If Joseph Cassano, the head of AIG’s disastrous Financial Products unit, has granted an interview since the insurance giant melted down, I certainly don’t remember it. That’s what makes today’s Financial Crisis Inquiry Commission hearing so interesting. The theme is the derivatives market, and there will be a particular emphasis on AIG and Goldman Sachs, and how their trading played a role in the financial meltdown.
A key focus will be “how the interaction of these two financial giants may or may not have contributed to the causes of the financial crisis,” Phil Angelides, chairman of the commission, said in a call with reporters on Tuesday.
Goldman has long been criticized for benefiting from the U.S. taxpayers’ bailout of AIG. Taxpayers pledged up to $182 billion to address problems at AIG’s financial products division.
U.S. and European banks that had purchased credit protection from AIG were quickly made whole after the U.S. government bailed out AIG. Goldman, as a major trading partner of the insurer, was one of the biggest beneficiaries of the government rescue of AIG.
AIG said in March, 2009, that $93 billion had been paid to banks, including $12.9 billion to Goldman Sachs, which was the most received by any bank.
Today will mark the first time Cassano will have to answer to any of this. He’ll appear on the second panel, along with former AIG CEO Martin Sullivan and Senior VP Robert Lewis. Goldman Sachs COO Gary Cohn speaks before the panel later in the day.

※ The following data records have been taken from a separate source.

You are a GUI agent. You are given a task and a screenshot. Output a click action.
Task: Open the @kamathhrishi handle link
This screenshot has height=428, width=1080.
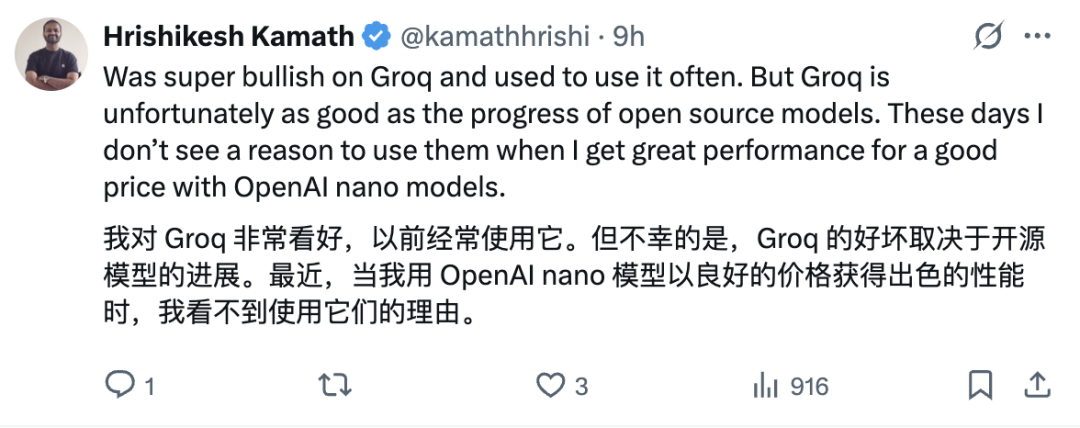(x=496, y=37)
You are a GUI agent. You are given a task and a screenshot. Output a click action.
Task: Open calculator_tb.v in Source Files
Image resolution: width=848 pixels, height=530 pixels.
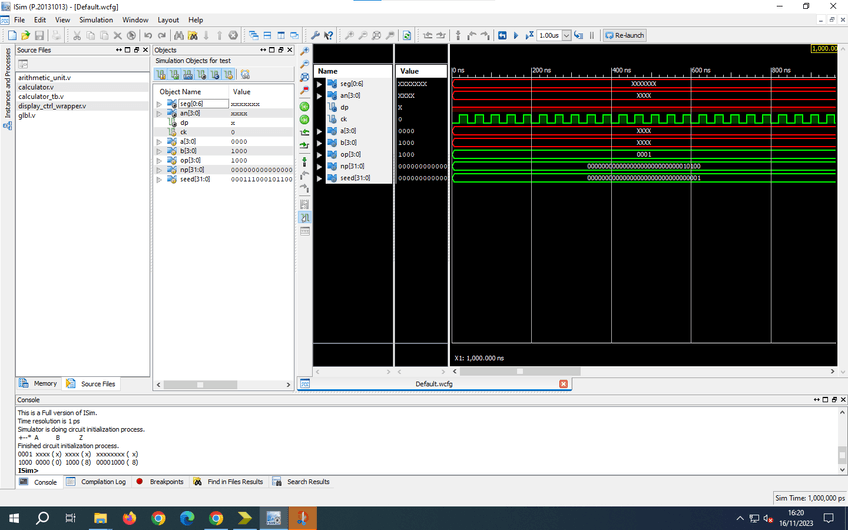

Louise Story and Gretchen Morgensen wet the palate for this hearing with a report on AIG, including this bombshell:
When the government began rescuing it from collapse in the fall of 2008 with what has become a $182 billion lifeline, A.I.G. was required to forfeit its right to sue several banks — including Goldman, Société Générale, Deutsche Bank and Merrill Lynch — over any irregularities with most of the mortgage securities it insured in the precrisis years.
But after the Securities and Exchange Commission’s civil fraud suit filed in April against Goldman for possibly misrepresenting a mortgage deal to investors, A.I.G. executives and shareholders are asking whether A.I.G. may have been misled by Goldman into insuring mortgage deals that the bank and others may have known were flawed [...]
“Even if it turns out that it would be a hard suit to win, just the gesture of requiring A.I.G. to scrap its ability to sue is outrageous,” said David Skeel, a law professor at the University of Pennsylvania. “The defense may be that the banking system was in trouble, and we couldn’t afford to destabilize it anymore, but that just strikes me as really going overboard.”
“This really suggests they had myopia and they were looking at it entirely through the perspective of the banks,” Mr. Skeel said.
It’s pretty hard to make AIG a sympathetic character, but that’s the tone of this article, although it really is a commentary on the failure of the regulators, particularly the NY Federal Reserve Bank. We already knew that the NY Fed refused to give a haircut to the counter-parties owed money by AIG, paying them off instead at par. With Goldman Sachs, in particular, admitting this morning that they had a larger role in the AIG deals, including betting against the housing market on its own account and not on behalf of clients, this hearing should be explosive.
But in a way, that’s the problem. The FCIC has no real purpose, especially with the Dodd-Frank bill poised for passage in a matter of days. Their report won’t be coming out until December 15, and even then it will offer no recommendations, just “a public record of the historic event.” This makes the FCIC seem like a waste of time, despite the impressive roster of witnesses to which it has spoken in public. Today, they’ll add the mercurial Joseph Cassano to the list. I just wish they could do something with all this knowledge besides write a report that nobody will read.